— AUSGANGSTEXT —
Warum werden nicht zuerst Langzeitarbeitslose mit guter Qualifikation integriert anstatt Rentner durch Aktivrente länger arbeiten zu lassen?
Sehr geehrte Frau Reichinek,
Viele Langzeitarbeitslose Ü50 sind gut ausgebildet, aber durch Alter, Krankheit, oder strukturelle Probleme nicht mehr im System. Davon gibt es über 600 Tausend. Warum wird der Fokus nicht auf diese Klientel gesetzt?
Ihre Wiedereingliederung würde die Sozialkassen entlasten (weniger Transferleistungen),die Rentenversicherung stärken (durch neue Beiträge),die gesellschaftliche Teilhabe verbessern. Warum wird da nicht politisch etwas dafür getan?
Warum werden Vorurteile bei Arbeitgebern gegenüber Langzeitarbeitslosen nicht durch Anreize wie individuelle Förderung und Unterstützung bei strukturellen Problemen, wie regionale Arbeitslosigkeit oder fehlende Mobilität behoben?
Warum holen Sie diese frustrierten Arbeitnehmer nicht von der Straße, damit diese nicht weiterhin AfD wählen?
Sehr geehrte Frau Iris D.,
vielen Dank für Ihre wichtige Frage. Sie sprechen genau das an, was in der aktuellen Debatte über die sogenannte „Aktivrente“ übersehen wird: Hunderttausende gut qualifizierte Menschen über 50 sind unfreiwillig arbeitslos – nicht, weil sie nicht arbeiten wollen, sondern weil sie aufgrund von Alter, Krankheit oder strukturellen Problemen vom Arbeitsmarkt ausgeschlossen werden.

[Gespeicherte Einträge]

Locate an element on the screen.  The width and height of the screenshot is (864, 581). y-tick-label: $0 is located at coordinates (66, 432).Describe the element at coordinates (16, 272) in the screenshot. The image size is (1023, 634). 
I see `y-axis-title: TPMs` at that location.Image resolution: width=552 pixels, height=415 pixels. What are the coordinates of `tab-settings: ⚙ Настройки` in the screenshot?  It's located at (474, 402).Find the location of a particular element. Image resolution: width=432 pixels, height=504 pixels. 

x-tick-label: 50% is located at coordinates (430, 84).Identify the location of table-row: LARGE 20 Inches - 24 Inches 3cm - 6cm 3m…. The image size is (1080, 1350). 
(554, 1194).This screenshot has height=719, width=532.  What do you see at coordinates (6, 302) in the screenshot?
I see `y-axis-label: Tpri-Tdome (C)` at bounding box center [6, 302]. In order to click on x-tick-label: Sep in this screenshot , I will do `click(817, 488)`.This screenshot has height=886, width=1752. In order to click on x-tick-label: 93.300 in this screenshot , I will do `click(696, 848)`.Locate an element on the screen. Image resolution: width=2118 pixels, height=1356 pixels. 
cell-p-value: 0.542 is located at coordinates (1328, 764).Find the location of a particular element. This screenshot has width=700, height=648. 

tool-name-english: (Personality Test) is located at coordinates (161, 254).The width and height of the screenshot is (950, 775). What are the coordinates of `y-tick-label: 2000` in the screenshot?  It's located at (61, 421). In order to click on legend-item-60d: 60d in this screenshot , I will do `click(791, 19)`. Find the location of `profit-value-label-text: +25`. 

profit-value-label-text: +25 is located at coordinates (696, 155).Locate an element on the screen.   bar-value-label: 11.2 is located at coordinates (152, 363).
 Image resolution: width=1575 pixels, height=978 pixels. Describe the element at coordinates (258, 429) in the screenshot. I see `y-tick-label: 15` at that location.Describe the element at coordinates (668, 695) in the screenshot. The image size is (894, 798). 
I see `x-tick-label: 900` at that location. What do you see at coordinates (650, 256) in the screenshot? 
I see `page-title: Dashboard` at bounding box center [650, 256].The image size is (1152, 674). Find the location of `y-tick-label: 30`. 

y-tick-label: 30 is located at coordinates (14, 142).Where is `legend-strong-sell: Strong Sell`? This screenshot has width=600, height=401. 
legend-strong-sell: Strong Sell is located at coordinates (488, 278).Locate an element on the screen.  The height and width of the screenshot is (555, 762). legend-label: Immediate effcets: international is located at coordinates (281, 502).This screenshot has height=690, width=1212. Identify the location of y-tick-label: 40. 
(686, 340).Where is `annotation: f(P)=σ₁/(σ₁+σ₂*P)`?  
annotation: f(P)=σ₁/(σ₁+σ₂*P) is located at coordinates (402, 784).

— MATERIAL ERKUNDEN —
**A)** Beantworte anhand des Textes über Langzeitarbeitslose diese Fragen:
(i) Wie viele Langzeitarbeitslose Ü50 gibt es laut der Fragestellerin?
(ii) Welche drei Folgen hätte ihre Wiedereingliederung nach Angabe der Fragestellerin?
(iii) In welcher Debatte wird laut der Antwort genau das übersehen, was die Fragestellerin anspricht?
**B)** Gib aus dem Text über Langzeitarbeitslose alles von „Ihre Wiedereingliederung würde“ bis hinunter zu „weiterhin AfD wählen?“ wortgetreu wieder.

— ERGEBNISSE DER AUFGABEN —
**A)**
(i) Über 600 Tausend.
(ii) Sie würde die Sozialkassen entlasten (weniger Transferleistungen), die Rentenversicherung stärken (durch neue Beiträge) und die gesellschaftliche Teilhabe verbessern.
(iii) In der aktuellen Debatte über die sogenannte „Aktivrente“.

**B)**
Ihre Wiedereingliederung würde die Sozialkassen entlasten (weniger Transferleistungen),die Rentenversicherung stärken (durch neue Beiträge),die gesellschaftliche Teilhabe verbessern. Warum wird da nicht politisch etwas dafür getan?
Warum werden Vorurteile bei Arbeitgebern gegenüber Langzeitarbeitslosen nicht durch Anreize wie individuelle Förderung und Unterstützung bei strukturellen Problemen, wie regionale Arbeitslosigkeit oder fehlende Mobilität behoben?
Warum holen Sie diese frustrierten Arbeitnehmer nicht von der Straße, damit diese nicht weiterhin AfD wählen?